Extract:
==========

The course will flow north from Main Street through the Marmalade District to the steep ascent of 500 North, a section used for a finish line in 2015. The race will then follow the traditional route through City Creek Canyon and the Avenues neighborhood on 11th Avenue to a descent along Virginia Avenue by the University of Utah. Rounding Reservoir Park, the route returns downtown on South Temple and turns under the Eagle Gate on State Street to twist from North Temple to the uphill finish on North Main Street. It is the 11th year that Salt Lake City has served as a stage host, and a seventh time for a circuit course downtown.
Stage 5 presented by University of Utah Health hails the return of the notorious “Queen Stage,” with 9,975 feet of elevation gain. On Saturday, Aug. 11, Stage 5 will feature 94.8 miles (152.6 km) of racing from a new start at Canyons Village in Park City to the signature finish at Snowbird Resort. In the winter, Snowbird Resort is known for 500 inches of annual snowfall and powder skiing. In the summer, Snowbird Resort is known for the fan frenzy of Tanners Flat along the climb and the shake out of contenders for the Larry H. Miller Group of Companies overall leader jersey at the finish. The race has finished at Snowbird Resort 11 times, and only twice has the winner of the stage worn the winner’s jersey at the end of the week.
The day begins at 7:30 a.m. MT in Canyons Village with The Ultimate Challenge presented by University of Utah Health, a unique cycling event for amateurs to traverse the same demanding mountain course as the pros. This marks the eighth year for this non-competitive, gran fondo-style bicycle ride.
The professional teams take off from Canyons Village at 11:30 a.m. The undulating terrain of Summit County includes an early KOM past Deer Mountain at Jordanelle Reservoir, a sprint at Wolf Creek Ranch, and a two-mile stretch of dirt road on Democrat Alley. The route then goes through Peoa and up Browns Canyon to reach historic Park City for a second sprint line of the day and the ascent of the Category 1 KOM, Guardsman Pass. A blistering 15-mile descent of Big Cottonwood Canyon leads to the Salt Lake Valley below and a short traverse along Wasatch Boulevard. Then it is on to the HC climb up Little Cottonwood Canyon for the signature six-mile battle across gradients of eight to 12 percent to the finish line at Snowbird Resort.

==========

Data:
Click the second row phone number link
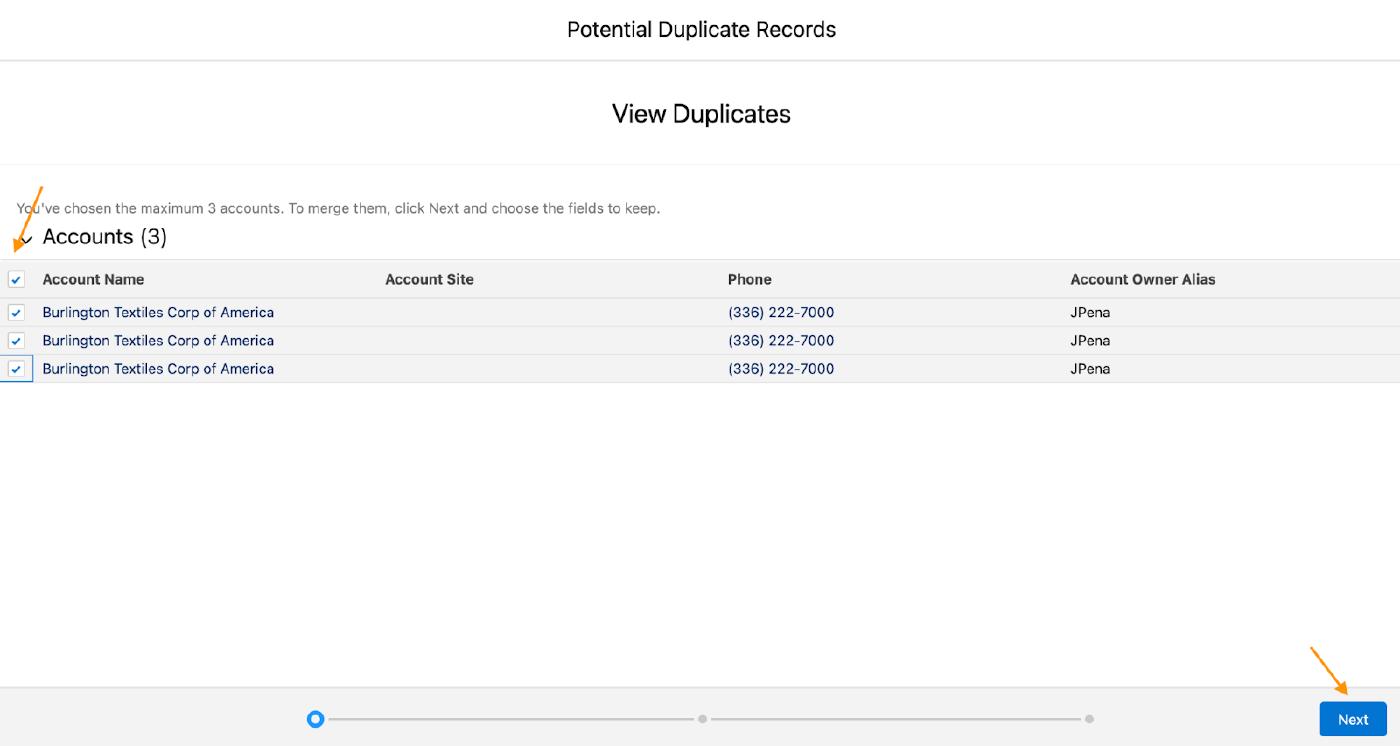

==========

Exercise set:
a) Answer these questions about the race route text, one answer per line:
(i) In what year was the climb of 500 North used for a finish line?
(ii) How much elevation gain does Stage 5 have?
(iii) At what time do the professional teams leave Canyons Village?
b) Can you sum up the race route text in two sentences?
c) What comes next in the race route text? Continue it from its last sentence.
The lines are separate material from the race route text.

Answers per task:
a)
(i) 2015
(ii) 9,975 feet
(iii) 11:30 a.m.

b) Salt Lake City is hosting a stage for the 11th time, with a downtown circuit that passes through City Creek Canyon and the Avenues and ends uphill on North Main Street. Stage 5, the "Queen Stage" on Saturday, Aug. 11, covers 94.8 miles with 9,975 feet of elevation gain, running from Canyons Village in Park City over Guardsman Pass and down Big Cottonwood Canyon to a finish up Little Cottonwood Canyon at Snowbird Resort, and an amateur ride on the same course starts that morning at 7:30 a.m.

c)
After a one-year hiatus, Stage 6 presented by Utah Sports Commission brings back the overall finish to Park City on Sunday, Aug. 12. Historic Park City entertains the Tour for a ninth time, and a sixth time for the overall race finish. The route will pass down Browns Canyon and encounter a Sprint line in the town of Kamas before tackling a short Category 3 KOM in the private community of Wolf Creek Ranch. A technical descent into Wasatch County will allow the riders to regroup through Heber City before the final sprint line in Midway. From there, riders will jockey for position at the bottom of Pine Canyon Road for the HC climb of Empire Pass. While the road conditions have improved with new pavement since it was last used in 2016, riders continue to battle road pitches of 10 to 20 percent. The race doesn’t end at the top of Empire Pass. Spectators are encouraged to arrive early and get a viewing spot on Upper Main Street in Park City for the exciting finish.
The Larry H. Miller Tour of Utah is free to all spectators, making professional cycling one of the most unique professional sports in the world today. The Tour of Utah remains a 2.HC-rated stage race on the UCI America Tour, making it one of the premier events for professional cycling teams in North America. It is also one of the prominent road cycling events that is also part of USA Cycling’s Pro Road Tour.
Registration for The Ultimate Challenge presented by University of Utah Health is available online for $140, with a team discount offered for groups of eight or more. More information about the Larry H. Miller Tour of Utah and The Ultimate Challenge can be found by visiting www.tourofutah.com, as well as social channels Facebook(tourofutah), Twitter (tourofutah), Instagram (thetourofutah) and YouTube (Tour of Utah).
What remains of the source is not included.